**Set problem a:**
Answer these from the clock repair text that comes after, one line each:
(i) Which lathe is used to turn the blank and the aluminum backer?
(ii) Who produced the wheel cutting jig mounted on the mill?
(iii) What price tag is given for the Heagner scroll saw?

**Passage shown:**
________________________________________

Horology

I was a hobby clock repairer for about 20 years but since retirement I have made it a pretty much full time occupation. I am using this page to illustrate some of the various techniques I use. specifically on clocks. None of these things are original with me. I have learned these things from other clock repairers, books and various other sources. I also enjoy helping other repairers whenever I can.

This is a brief description of how I make an escape wheel. The techniques are pretty standard even though the equipment used may vary. It may not be the right way but it works for me.

I begin by turning a blank and an aluminum backer to the correct diameter of the escape wheel at the same time. The blanks are mounted on the same mandrel which will be used on the wheel cutting jig so that everything remains concentric. The Sherline lathe is a light duty lathe but is ideal for clock work. Also it can handle ww collets which is a great convenience.

This illustrates the wheel cutting jig mounted on the mill. I am using a jig produced by David Lindow. I have used rotary tables and dividing heads but this is by far the most simple system I have found short of CNC devices. The unit is heavy duty, eliminating chatter and having the convenience of never having to reindicate the mandrel. It just moves from the Sherline lathe directly to the jig. It is fool proof.

I have mounted the old wheel on the mandrel along with the wheel blank. This allows me to align the fly cutter precisely after which I remove the wheel. I am then ready to begin cutting.

The teeth are now finished. You will notice the brass wheel and behind it an aluminum blank. The purpose of this blank is to prevent burs on the wheel as the cutter exits the brass blank. The cutter.will leave the bur on the aluminum blank as it exits.

I use the original wheel as a pattern to trace the spoke outlines onto the new wheel. I used Dykem layout die and scribed the lines with a sewing needle held in a pin vise. A wide tip felt marker is a lot more convenient but I did not happen to have one. The Dykem is pretty messy if you are not careful.

I am crossing out the spokes by hand. Several weeks ago I saw a Heagner scroll saw at a wood workers exposition. It is the finest I have ever seen. It cuts quickly and flawlessly. Hence the $1000 price tag. The blade travels up and down perfectly perpendicular whereas all other saws move the blade in a slight arc. The finish is remarkably shooth. There is no comparison. I kept my hands in my pocket and went home without one. Shucks!

________________________________________

**Excerpted data:**
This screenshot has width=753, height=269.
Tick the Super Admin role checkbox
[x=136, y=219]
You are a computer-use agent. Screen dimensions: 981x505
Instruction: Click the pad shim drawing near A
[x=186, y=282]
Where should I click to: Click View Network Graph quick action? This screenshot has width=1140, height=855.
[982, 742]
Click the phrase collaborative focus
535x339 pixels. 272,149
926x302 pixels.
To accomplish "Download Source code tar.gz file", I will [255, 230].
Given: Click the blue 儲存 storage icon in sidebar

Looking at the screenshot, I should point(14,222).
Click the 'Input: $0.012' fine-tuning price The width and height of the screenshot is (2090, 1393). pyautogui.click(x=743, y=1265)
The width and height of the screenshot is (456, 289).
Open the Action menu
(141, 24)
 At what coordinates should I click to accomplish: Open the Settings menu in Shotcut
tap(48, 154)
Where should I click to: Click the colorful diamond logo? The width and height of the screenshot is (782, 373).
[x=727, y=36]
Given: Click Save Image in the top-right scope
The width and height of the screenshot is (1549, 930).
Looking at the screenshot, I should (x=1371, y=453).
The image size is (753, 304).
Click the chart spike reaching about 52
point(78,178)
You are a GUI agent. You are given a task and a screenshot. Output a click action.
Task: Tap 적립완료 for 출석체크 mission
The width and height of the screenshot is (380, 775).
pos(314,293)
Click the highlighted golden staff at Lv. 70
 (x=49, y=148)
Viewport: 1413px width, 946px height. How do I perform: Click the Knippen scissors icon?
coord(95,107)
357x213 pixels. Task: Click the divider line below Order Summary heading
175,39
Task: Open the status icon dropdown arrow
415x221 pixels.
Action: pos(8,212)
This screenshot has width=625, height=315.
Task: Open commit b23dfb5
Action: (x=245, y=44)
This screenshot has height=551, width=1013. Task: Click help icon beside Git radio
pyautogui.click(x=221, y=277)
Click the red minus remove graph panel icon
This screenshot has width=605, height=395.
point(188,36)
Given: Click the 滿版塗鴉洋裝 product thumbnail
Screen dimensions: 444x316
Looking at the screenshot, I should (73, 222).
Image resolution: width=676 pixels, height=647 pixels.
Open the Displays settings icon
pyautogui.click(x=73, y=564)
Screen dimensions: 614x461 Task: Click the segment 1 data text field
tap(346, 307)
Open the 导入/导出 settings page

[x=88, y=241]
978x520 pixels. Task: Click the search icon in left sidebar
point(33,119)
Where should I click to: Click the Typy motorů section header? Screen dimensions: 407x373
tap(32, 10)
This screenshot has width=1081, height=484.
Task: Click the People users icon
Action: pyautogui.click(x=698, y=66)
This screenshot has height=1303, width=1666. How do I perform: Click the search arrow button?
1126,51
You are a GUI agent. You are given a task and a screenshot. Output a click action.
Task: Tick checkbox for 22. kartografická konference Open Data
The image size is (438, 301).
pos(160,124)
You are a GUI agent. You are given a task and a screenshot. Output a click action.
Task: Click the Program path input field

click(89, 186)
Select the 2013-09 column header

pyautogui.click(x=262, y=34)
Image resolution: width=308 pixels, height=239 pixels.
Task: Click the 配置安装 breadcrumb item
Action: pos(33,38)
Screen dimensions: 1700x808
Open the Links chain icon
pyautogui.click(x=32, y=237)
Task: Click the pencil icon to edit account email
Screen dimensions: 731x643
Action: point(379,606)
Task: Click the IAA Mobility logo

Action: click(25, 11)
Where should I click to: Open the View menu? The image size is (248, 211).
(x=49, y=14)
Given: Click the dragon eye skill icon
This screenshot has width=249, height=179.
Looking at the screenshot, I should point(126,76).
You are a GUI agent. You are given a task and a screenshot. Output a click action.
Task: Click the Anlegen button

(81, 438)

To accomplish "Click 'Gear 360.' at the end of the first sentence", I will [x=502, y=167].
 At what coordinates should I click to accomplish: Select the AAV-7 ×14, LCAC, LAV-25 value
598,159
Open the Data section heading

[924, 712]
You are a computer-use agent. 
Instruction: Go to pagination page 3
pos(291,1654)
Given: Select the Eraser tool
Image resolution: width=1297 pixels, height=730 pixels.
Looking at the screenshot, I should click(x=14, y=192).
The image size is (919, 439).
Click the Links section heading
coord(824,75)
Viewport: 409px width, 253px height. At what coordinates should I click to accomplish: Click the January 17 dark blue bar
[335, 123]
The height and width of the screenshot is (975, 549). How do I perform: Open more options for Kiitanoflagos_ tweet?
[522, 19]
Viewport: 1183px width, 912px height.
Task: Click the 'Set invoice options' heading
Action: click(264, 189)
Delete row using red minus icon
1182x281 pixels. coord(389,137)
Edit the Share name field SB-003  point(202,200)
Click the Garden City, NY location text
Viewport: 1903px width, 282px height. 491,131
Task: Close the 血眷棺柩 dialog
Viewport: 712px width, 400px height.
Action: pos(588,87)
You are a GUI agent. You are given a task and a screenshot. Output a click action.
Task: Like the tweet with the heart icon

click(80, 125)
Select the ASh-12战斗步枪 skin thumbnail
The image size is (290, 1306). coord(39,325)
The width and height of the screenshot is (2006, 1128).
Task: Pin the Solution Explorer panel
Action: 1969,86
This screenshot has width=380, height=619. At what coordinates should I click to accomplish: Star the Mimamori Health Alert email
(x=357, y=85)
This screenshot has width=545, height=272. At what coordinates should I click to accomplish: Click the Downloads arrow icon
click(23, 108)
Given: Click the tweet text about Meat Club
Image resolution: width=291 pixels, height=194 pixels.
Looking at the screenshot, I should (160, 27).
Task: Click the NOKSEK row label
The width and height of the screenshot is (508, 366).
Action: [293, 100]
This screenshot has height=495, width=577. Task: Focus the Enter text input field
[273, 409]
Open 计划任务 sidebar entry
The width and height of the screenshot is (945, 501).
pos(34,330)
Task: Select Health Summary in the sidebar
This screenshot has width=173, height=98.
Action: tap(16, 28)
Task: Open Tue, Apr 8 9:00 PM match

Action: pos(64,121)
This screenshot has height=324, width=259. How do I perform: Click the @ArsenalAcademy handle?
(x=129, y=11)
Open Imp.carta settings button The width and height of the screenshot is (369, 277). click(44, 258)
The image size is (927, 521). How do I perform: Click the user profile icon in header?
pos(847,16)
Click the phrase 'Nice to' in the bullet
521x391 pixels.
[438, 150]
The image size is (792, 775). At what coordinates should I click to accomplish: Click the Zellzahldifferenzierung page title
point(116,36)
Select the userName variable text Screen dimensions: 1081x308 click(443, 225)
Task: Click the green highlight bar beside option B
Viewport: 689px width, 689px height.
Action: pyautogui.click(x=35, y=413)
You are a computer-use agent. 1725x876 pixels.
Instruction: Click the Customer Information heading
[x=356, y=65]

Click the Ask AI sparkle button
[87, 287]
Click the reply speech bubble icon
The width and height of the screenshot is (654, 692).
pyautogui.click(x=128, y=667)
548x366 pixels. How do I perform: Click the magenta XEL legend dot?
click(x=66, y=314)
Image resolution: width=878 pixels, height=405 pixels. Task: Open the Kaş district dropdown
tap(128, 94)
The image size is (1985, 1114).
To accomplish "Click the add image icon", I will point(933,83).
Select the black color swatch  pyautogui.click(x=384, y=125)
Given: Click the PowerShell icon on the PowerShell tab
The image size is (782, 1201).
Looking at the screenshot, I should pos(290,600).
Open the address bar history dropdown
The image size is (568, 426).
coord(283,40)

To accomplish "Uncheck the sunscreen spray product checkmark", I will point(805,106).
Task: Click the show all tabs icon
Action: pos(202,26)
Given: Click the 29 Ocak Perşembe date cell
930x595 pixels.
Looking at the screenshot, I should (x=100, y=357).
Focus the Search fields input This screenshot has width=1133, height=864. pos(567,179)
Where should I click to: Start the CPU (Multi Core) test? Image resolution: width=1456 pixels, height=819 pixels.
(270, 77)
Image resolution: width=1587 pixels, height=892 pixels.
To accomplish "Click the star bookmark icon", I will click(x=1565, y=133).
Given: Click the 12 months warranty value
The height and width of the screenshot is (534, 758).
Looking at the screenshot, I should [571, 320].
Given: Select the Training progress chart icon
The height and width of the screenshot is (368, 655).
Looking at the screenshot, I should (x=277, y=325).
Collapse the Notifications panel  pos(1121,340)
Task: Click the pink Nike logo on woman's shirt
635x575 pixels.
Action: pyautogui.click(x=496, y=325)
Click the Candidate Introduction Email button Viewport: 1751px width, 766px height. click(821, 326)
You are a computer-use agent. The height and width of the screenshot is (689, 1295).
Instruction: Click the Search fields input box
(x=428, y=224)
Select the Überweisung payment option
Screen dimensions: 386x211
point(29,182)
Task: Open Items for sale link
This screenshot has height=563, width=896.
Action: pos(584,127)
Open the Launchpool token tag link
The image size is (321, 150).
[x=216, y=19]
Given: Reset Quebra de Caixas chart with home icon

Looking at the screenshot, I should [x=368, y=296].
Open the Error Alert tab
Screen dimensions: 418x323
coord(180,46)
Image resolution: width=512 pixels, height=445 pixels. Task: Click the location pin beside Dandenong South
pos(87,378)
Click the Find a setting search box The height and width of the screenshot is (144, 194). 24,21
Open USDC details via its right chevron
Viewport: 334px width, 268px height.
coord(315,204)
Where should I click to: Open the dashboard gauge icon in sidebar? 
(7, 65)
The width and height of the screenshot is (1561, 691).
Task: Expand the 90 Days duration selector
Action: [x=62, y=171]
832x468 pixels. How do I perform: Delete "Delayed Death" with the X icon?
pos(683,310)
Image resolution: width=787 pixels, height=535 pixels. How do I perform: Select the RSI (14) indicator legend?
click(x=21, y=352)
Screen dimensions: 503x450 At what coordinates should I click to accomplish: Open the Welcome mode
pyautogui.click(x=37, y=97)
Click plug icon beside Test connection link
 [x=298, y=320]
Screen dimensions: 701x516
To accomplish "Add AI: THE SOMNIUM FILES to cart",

________________________________________

**Set problem b:** In the records, copy the lines word for word, starting at the line that has "Select the black" and stopping after the line that has "will click(x=1565, y=133).".

**Correct result a:**
(i) The Sherline lathe.
(ii) David Lindow.
(iii) $1000.

**Correct result b:**
Select the black color swatch  pyautogui.click(x=384, y=125)
Given: Click the PowerShell icon on the PowerShell tab
The image size is (782, 1201).
Looking at the screenshot, I should pos(290,600).
Open the address bar history dropdown
The image size is (568, 426).
coord(283,40)

To accomplish "Uncheck the sunscreen spray product checkmark", I will point(805,106).
Task: Click the show all tabs icon
Action: pos(202,26)
Given: Click the 29 Ocak Perşembe date cell
930x595 pixels.
Looking at the screenshot, I should (x=100, y=357).
Focus the Search fields input This screenshot has width=1133, height=864. pos(567,179)
Where should I click to: Start the CPU (Multi Core) test? Image resolution: width=1456 pixels, height=819 pixels.
(270, 77)
Image resolution: width=1587 pixels, height=892 pixels.
To accomplish "Click the star bookmark icon", I will click(x=1565, y=133).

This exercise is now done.